Search code examples
pythonscreen-scraping

Python Yahoo Stock Exchange (Web Scraping)


I'm having trouble with the following code, it's suppose to print the stock prices by accessing yahoo finance but I can't figure out why its returning empty strings?

import urllib
import re

symbolslist = ["aapl","spy", "goog","nflx"]
i = 0
while i < len(symbolslist):
    url = "http://finance.yahoo.com/q?s="+symbolslist[i]+"&q1=1"
    htmlfile = urllib.urlopen(url)
    htmltext = htmlfile.read()

    regex = '<span id="yfs_l84_' + symbolslist[i] + '">(.+?)</span>'
    pattern = re.compile(regex)
    price = re.findall(pattern,htmltext)
    print price
    i+=1

Edit: It works fine now, it was a syntax error. Edited the code above as well.


Solution

  • These are just a few helpful tips for python development (and scraping):

    Python Requests library.

    The python requests library is excellent at simplifying the requests process.

    No need to use a while loop

    for loops are really useful in this situation.

--- --- ---

[WRITTEN PROBLEM A]:
Answer these three questions from the Yahoo stock scraping thread above, one line each:
(i) Which stock symbols does the code put in its list?
(ii) According to the edit, what kind of error was causing the problem?
(iii) Which library does the solution recommend for simplifying requests?
[WRITTEN PROBLEM B]: Shorten the paragraph of the Yahoo stock scraping thread that begins "I'm having trouble with the following code" to one brief sentence that keeps its main facts.
[WRITTEN PROBLEM C]: Pick up the Yahoo stock scraping thread after its last line and write the next part of the solution.

--- --- ---

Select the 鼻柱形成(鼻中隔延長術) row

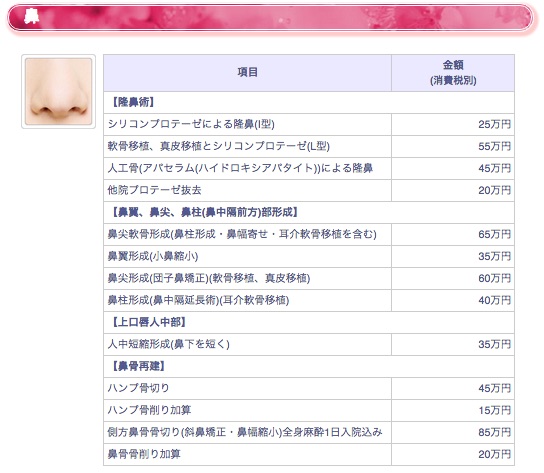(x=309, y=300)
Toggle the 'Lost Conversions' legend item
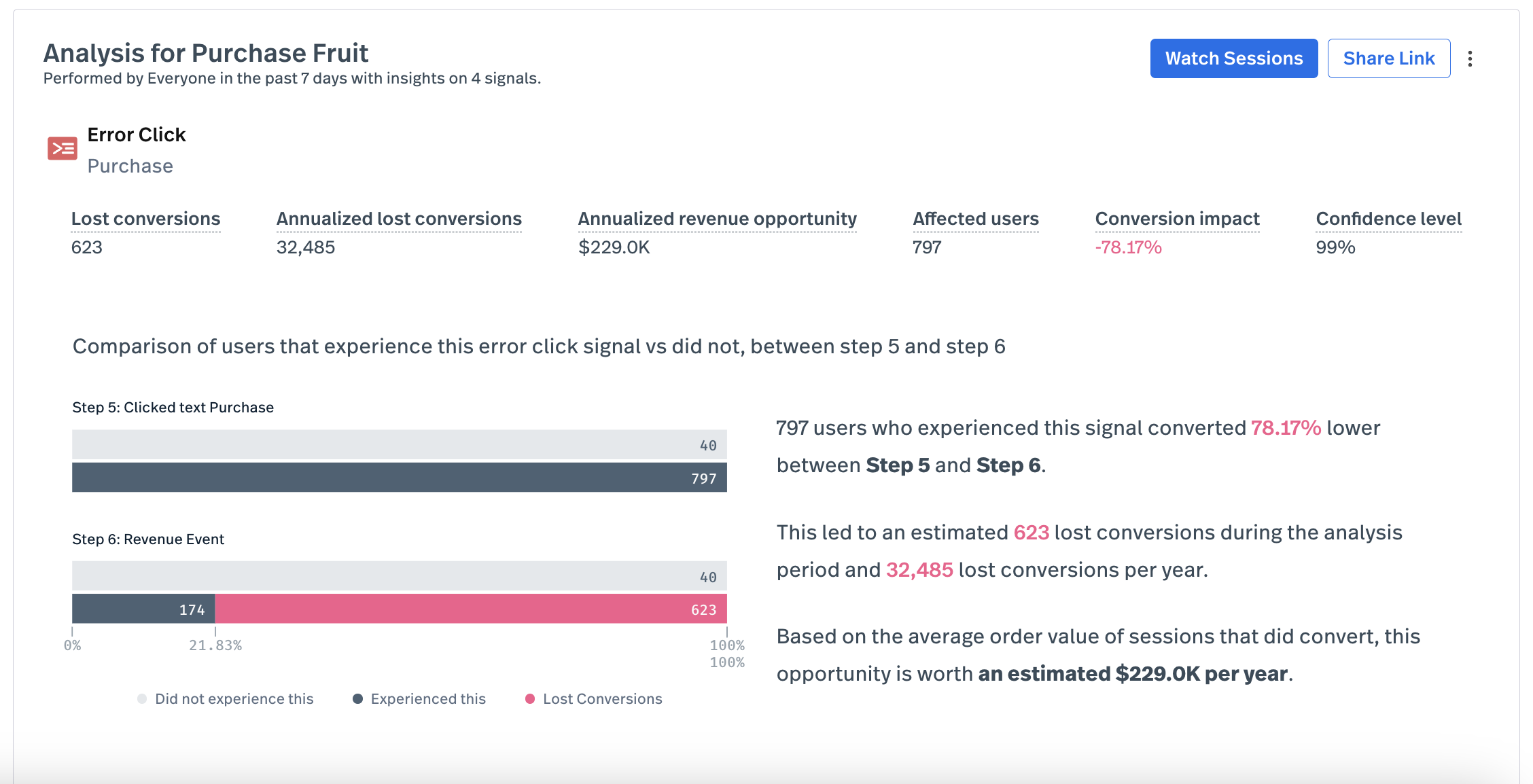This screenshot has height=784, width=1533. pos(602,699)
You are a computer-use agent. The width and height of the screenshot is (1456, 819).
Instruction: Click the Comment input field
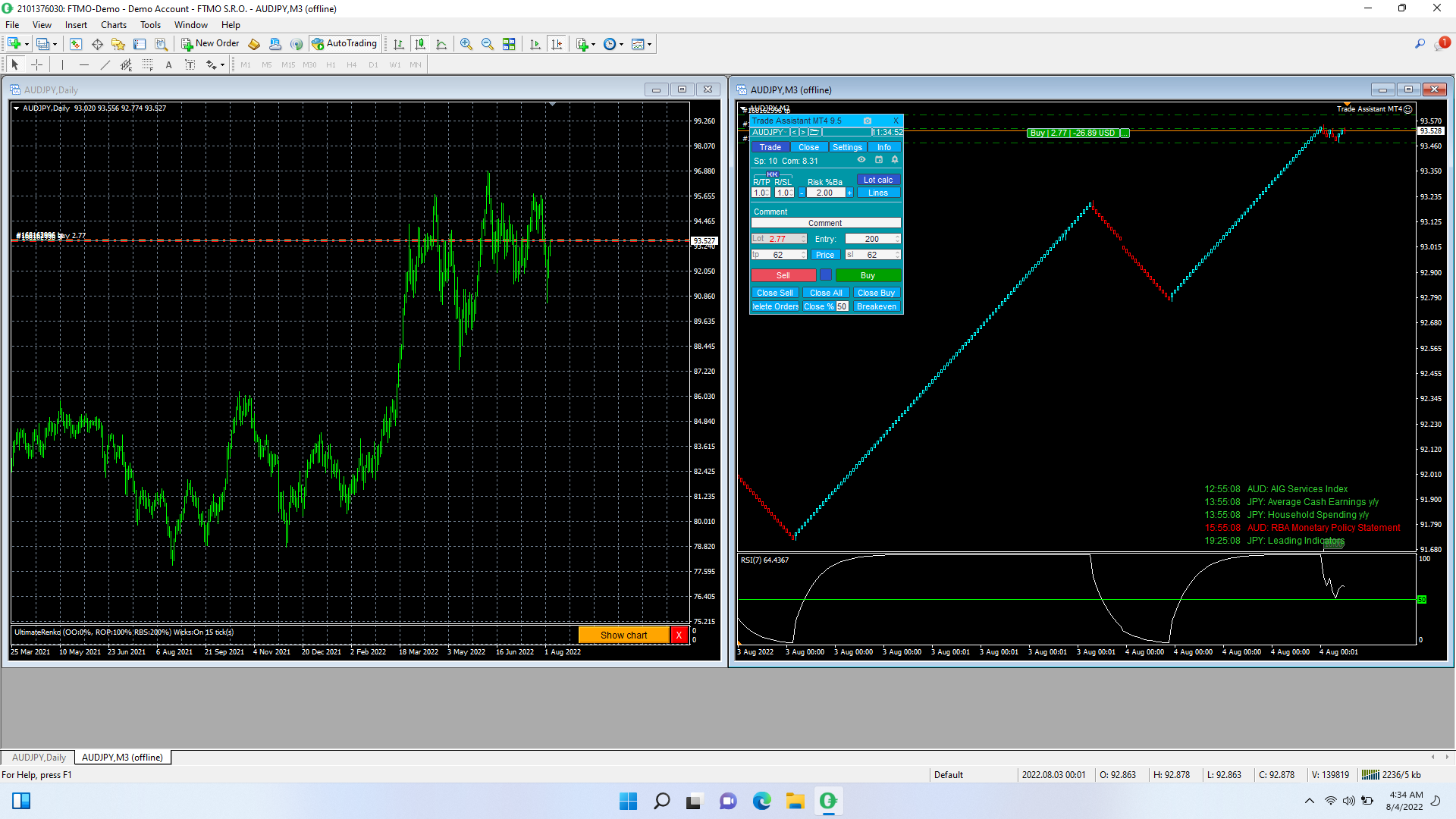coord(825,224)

--- --- ---

[OUTPUT A]:
(i) aapl, spy, goog and nflx
(ii) A syntax error
(iii) The Python Requests library

[OUTPUT B]: The code should print stock prices from Yahoo Finance but returns empty strings for unclear reasons.

[OUTPUT C]:
    symbolslist = ["aapl","spy", "goog","nflx"]
    for symbol in symbolslist:
        # Do logic here...
    

    Use xpath over regular expressions

    import requests
    import lxml
    
    url = "http://www.google.co.uk/finance?q="+symbol+"&q1=1"
    r = requests.get(url)
    xpath = '//your/xpath'
    root = lxml.html.fromstring(r.content)
    

    No need to compile your regular expressions each time.

    Compiling regex's takes time and effort. You can abstract these out of your loop.

    regex = '<span id="yfs_l84_' + symbolslist[i] + '">(.+?)</span>'
    pattern = re.compile(regex)
    
    for symbol in symbolslist:
        # do logic
    

    External Libraries

    As mentioned in the comment by drewk both Pandas and Matplot have native functions to get Yahoo quotes or you can use the ystockquote library to scrape from Yahoo. This is used like so:

    #!/bin/env python
    import ystockquote
    
    symbolslist = ["aapl","spy", "goog","nflx"]
    for symbol in symbolslist:
        print (ystockquote.get_price(symbol))